Last week, Baltimore City Schools announced it would be offering an in-person instruction option to elementary school students and high schoolers in the 9th and 12th grades. Since then, I have struggled to express how much I disagree with this decision and, as the policy chair for the Baltimore City School Board, how to reassure the majority of families who very clearly stated that they wanted instruction to remain virtual.
I do not take this position lightly, given that so many students have already been underserved and under-resourced for generations, and face long-term implications from inadequate education. As someone who attended Baltimore City Schools, I can attest to the importance of education for shifting trajectories and opening up new opportunities for success. But I am also deeply aware that this pandemic disproportionately impacts Black and brown communities.
I grew up in Cherry Hill and came of age in South Baltimore. We grew up living paycheck to paycheck. I was raised by my aunts and uncles, who were all working class poor and often struggled to provide for us. At times, I found myself living in homes of up to 10 people. This hard truth is still the reality for far too many young people in Baltimore today, and COVID-19 exploits these social realities. One exposure in a multigenerational household could mean the difference between surviving or slipping into poverty.
The fact is that Black people are three times more likely to die from COVID-19 than white people, and the burden of the disease must be weighed against the reality that racism means that Black communities will pay a higher cost if exposed. In fact, both racism and poverty are major predictors of poor educational achievement and negative health outcomes in Black and brown communities.
Let’s be clear: What we are experiencing now is a result of years of underinvestment and disinvestment in Black and brown communities. To call for school re-openings without understanding the real consequences of systemic racism — that Black and brown people will fair much worse and will pay a greater price if they become ill with COVID-19 — is the opposite of educational equity; it’s educational injustice. My lived experience teaches me that it only takes a parent or one caregiver to become sick with COVID-19 for another child to slip deeper into poverty.
When I was sworn into the school board in 2019, I took an oath to ensure that every single student has access to a high-quality education as well as ensuring our ecosystems that support educational excellence are healthy and intact. Because of this oath, I cannot in good conscience willfully send any student, many of whom are living in multigenerational family households and in concentrated poverty, back into classrooms when we are in the worst and most deadly phase of the pandemic. Just last week, Massachusetts and New York City reported hundreds of COVID-19 transmissions among students and staff from the prior week.
The cost of this pandemic is weighing heavily on each of us in many different ways. Yes, learning loss is real and must be mitigated. However, exposing our students to COVID-19 and forcing our educators and staff back into classrooms now with a highly transmissible COVID-19 variant that is estimated to be as much as 70% more contagious circulating is unacceptable, even if children are only half as likely as adults to spread it. The truth is this: Many of our educators know how to mitigate 9 months of learning loss. With the appropriate resources, educators have been closing educational gaps fueled by systemic underfunding in our district for generations. Instead of rushing to expand in-person instruction, we should be working diligently to ensure our virtual instruction is the best that it can possibly be.

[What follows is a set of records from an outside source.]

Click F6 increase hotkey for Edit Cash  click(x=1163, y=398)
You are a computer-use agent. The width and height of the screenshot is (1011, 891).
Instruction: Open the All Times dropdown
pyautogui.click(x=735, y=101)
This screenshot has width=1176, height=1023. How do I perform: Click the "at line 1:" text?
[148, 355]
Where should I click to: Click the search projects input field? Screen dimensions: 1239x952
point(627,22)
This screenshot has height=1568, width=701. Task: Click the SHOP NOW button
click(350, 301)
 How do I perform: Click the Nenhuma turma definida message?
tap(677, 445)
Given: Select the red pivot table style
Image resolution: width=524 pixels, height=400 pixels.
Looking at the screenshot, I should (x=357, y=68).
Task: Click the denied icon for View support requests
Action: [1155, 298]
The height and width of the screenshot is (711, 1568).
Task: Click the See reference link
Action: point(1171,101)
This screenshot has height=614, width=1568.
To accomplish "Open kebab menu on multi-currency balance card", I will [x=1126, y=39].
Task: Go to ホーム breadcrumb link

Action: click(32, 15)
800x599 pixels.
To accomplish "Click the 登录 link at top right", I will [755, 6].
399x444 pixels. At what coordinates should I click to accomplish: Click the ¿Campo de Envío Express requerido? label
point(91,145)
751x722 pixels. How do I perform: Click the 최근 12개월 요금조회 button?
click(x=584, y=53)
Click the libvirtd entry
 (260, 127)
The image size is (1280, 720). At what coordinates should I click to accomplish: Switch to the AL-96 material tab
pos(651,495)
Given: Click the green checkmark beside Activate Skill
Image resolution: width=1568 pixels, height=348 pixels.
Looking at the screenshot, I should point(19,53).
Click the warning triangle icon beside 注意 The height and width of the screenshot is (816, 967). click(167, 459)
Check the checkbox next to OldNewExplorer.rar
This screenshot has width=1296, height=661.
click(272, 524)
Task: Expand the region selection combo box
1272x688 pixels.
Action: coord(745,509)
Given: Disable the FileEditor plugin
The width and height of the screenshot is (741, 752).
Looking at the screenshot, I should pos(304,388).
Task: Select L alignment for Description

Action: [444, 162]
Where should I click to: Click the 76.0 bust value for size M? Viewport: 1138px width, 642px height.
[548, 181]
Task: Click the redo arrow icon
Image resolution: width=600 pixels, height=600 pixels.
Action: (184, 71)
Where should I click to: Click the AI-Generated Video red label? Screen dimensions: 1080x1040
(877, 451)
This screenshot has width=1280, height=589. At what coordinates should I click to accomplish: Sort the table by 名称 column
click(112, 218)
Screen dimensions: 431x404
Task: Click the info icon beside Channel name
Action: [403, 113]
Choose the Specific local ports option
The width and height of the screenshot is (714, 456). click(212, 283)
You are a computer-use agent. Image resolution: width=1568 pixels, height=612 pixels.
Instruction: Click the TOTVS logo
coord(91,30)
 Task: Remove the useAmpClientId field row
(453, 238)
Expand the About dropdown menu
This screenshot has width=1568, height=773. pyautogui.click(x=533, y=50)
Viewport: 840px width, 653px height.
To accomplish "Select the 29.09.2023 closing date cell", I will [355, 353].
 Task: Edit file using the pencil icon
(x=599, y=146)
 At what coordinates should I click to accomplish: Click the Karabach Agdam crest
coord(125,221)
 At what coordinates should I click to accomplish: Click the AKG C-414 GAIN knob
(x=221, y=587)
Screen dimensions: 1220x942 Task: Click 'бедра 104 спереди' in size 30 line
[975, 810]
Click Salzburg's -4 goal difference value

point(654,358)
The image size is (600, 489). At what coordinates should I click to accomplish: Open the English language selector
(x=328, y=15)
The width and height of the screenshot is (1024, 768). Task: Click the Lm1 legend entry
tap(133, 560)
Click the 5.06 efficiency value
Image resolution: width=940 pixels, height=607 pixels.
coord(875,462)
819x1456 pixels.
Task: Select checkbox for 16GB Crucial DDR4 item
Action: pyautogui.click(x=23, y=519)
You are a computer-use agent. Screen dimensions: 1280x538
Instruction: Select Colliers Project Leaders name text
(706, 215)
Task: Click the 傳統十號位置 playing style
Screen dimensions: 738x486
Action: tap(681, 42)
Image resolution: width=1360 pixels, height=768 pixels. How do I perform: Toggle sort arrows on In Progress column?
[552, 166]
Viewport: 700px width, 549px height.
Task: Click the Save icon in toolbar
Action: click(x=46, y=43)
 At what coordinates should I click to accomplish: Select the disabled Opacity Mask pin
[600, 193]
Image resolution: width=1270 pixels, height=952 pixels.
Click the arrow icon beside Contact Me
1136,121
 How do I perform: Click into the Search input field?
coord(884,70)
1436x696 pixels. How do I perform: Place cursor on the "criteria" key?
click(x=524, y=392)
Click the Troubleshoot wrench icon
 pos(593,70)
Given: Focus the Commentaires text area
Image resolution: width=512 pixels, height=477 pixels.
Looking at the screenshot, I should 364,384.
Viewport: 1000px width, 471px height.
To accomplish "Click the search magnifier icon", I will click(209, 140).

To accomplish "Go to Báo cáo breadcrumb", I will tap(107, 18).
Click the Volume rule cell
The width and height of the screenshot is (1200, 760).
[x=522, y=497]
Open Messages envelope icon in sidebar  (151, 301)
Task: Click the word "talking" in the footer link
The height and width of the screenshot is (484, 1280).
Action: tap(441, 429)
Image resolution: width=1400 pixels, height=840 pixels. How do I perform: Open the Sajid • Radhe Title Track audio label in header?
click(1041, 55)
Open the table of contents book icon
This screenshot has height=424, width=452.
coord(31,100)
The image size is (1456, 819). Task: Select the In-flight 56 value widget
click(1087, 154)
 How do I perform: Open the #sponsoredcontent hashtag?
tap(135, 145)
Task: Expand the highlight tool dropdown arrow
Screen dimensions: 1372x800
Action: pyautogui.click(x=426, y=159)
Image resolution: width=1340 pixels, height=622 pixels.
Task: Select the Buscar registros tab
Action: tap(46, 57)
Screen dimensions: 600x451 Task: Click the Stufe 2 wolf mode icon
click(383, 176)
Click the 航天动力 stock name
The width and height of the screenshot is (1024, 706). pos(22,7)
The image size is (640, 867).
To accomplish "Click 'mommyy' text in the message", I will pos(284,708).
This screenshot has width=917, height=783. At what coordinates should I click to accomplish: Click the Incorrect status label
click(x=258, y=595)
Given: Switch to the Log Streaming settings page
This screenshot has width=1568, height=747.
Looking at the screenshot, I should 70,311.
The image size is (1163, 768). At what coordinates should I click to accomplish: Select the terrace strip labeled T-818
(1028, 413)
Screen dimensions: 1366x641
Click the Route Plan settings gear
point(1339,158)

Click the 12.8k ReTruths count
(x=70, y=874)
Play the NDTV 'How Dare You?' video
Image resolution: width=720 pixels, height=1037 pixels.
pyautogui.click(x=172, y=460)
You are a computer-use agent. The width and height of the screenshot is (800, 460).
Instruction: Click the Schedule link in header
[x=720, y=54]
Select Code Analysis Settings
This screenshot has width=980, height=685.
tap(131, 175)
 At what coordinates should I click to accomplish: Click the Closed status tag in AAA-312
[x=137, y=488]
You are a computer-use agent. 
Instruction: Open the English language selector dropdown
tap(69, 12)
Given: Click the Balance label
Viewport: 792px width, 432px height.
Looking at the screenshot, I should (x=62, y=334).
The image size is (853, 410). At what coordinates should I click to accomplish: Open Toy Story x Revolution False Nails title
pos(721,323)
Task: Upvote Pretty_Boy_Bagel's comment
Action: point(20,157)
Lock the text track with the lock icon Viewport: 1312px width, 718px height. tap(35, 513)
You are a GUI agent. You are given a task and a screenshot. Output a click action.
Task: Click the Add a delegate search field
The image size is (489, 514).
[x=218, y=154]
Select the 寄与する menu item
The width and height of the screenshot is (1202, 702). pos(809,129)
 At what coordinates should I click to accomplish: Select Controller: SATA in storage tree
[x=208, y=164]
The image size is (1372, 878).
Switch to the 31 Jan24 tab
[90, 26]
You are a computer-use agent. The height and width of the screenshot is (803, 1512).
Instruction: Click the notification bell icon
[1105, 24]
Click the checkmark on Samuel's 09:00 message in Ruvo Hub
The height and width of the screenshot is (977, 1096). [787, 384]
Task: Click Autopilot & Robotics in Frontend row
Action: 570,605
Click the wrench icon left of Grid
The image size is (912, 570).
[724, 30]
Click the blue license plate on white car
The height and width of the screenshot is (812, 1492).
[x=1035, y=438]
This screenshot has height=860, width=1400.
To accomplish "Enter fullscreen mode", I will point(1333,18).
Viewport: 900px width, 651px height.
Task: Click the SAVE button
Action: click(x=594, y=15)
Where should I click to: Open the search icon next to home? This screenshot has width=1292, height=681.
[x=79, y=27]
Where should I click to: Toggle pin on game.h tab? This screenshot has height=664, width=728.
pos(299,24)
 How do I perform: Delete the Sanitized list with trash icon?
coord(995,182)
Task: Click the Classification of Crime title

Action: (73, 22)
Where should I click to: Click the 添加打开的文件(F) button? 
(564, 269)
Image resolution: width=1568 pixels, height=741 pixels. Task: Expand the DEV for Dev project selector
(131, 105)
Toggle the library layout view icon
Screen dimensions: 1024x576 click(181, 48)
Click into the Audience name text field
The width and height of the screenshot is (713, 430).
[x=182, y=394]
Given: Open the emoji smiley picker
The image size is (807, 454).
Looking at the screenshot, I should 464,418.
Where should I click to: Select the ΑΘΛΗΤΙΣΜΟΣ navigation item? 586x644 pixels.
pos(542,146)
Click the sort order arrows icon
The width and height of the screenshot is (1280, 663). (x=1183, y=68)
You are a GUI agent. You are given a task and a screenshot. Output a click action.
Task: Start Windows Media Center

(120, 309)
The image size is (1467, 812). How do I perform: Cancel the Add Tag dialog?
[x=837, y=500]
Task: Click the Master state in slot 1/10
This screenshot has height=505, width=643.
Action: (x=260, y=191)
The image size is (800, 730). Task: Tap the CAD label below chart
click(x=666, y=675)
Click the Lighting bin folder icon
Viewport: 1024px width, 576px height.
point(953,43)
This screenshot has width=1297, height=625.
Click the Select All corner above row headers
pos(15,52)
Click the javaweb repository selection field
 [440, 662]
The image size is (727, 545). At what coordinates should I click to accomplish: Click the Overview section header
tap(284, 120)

We must ensure that every single family has access to high-speed internet. We must fully support our teachers who are also navigating the pandemic’s impact on their families. We must help teachers get vaccinated quickly. We must fully invest in social and emotional learning, trauma-informed care. And we must, dare I say, move toward a love- and healing-centered educational approach to address the looming mental health crisis our students, educators and staff face. We should not expand in-person instruction, but instead collectively advocate for funding to not only mitigate 9-months of learning loss, but generations of learning loss among Black and brown students.